Modern science achieved objectivity by removing subjectivity from theory.
Observers were treated as coordinate systems, and physical reality was assumed to exist independently of them.
This worked well for classical physics.
But quantum mechanics introduced a strange situation: measurement determines physical outcomes, yet the observing subject itself is never defined within the theory.
The observer is necessary, but structurally absent.
This raises a deeper question.
Modern knowledge is built on the subject–object distinction. But if the observing subject is excluded from theory, can a theory of observation actually be complete?
Maybe the “observer problem” in physics is not just a technical issue, but a structural consequence of removing subjectivity from the foundations of knowledge.
Modern science achieved objectivity by removing subjectivity from theory.
Yes, because the whole point of the material sciences is to describe reality as it exists independently of the subject.
Observers were treated as coordinate systems
Coordinate systems are more fundamental than observers. In Minkowski space, you can define a reference frame where an observer isn’t even present, in fact, you can even define a reference frame where no object is present at all.
Observers perceive different things in different physical contexts not because they are observers, but because they occupy different contexts. The physical context under which an observation takes place is more fundamental than the observer themselves.
and physical reality was assumed to exist independently of them.
Obviously the observer exists in physical reality. The point is not that materialists are pretending the observer doesn’t exist in physical reality, but that the conscious observer is not a fundamental feature of objective reality, and the things which they observe can be explained from pre-existing features in reality that would evolve in their own way even if the observer was not there to observe them.
But quantum mechanics introduced a strange situation: measurement determines physical outcomes, yet the observing subject itself is never defined within the theory.
Modern physicists tend to be highly pragmatic, prioritizing simplicity in their mathematics so it can be effectively used for calculations, engineering, and problem-solving, rather than worrying about philosophical questions.
If your goal is to strip away as many mathematical complexities as possible from predictive models due to pragmatic reasons, it’s easy to end up removing objective reality itself from the mathematics, creating a theory that only describes what appears on measurement devices and nothing beyond that.
The current formalism of quantum mechanics reflects this extreme pragmatism. Some academics, encountering this formalism, then slide into quantum mysticism, claiming that objective reality doesn’t exist until it’s observed, because the formalism doesn’t explicitly include it. But this is circular reasoning: the choice of formalism used to derive our ontology from requires justification. You cannot conclude that reality doesn’t exist simply because the formalism omits it; you must first justify why that particular formalism is the foundation for ontological claims.
In fact, it is entirely possible to construct quantum mechanical formalisms that do include objective reality.
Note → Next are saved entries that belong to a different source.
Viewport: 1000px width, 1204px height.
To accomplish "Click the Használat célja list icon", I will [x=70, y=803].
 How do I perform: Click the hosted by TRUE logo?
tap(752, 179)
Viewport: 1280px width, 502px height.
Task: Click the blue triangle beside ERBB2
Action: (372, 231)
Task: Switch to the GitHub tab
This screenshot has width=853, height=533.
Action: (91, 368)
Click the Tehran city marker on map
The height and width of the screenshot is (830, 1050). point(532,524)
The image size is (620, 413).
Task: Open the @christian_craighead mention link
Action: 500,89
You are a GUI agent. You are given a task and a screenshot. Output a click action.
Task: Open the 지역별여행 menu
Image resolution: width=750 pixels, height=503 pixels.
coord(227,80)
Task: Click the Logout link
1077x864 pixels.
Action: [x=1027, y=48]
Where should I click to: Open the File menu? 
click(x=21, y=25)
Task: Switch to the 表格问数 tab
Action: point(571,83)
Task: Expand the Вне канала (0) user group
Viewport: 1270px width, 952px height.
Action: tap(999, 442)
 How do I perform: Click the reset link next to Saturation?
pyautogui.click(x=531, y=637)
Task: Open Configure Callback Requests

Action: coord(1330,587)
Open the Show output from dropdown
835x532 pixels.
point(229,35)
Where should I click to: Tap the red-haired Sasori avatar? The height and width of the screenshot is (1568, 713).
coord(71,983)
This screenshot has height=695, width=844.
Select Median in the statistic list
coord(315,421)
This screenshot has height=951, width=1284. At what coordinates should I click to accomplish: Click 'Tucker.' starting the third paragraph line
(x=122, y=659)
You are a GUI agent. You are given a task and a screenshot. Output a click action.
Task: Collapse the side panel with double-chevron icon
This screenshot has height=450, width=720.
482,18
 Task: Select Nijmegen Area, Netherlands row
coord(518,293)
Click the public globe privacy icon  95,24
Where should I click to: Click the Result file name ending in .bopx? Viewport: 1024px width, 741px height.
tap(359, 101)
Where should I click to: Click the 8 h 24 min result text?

For instance, the physicist David Bohm developed a model of non-relativistic quantum predictions using point particles moving deterministically in 3D space, with well-defined positions at all times, independent of observation. The physicist Hrvoje Nikolić showed that this can indeed be extended to the relativistic domain as well.
This approach is less popular because it is mathematically more cumbersome. Most physicists favor the simpler, more pragmatic formalism that makes calculations easier. But the argument “objective reality is absent from the simplified formalism, therefore it doesn’t exist” is invalid. Any ontological conclusion requires an independent justification for why the simplified formalism should dictate our understanding of reality.
The observer is necessary
Under some formulations of the theory.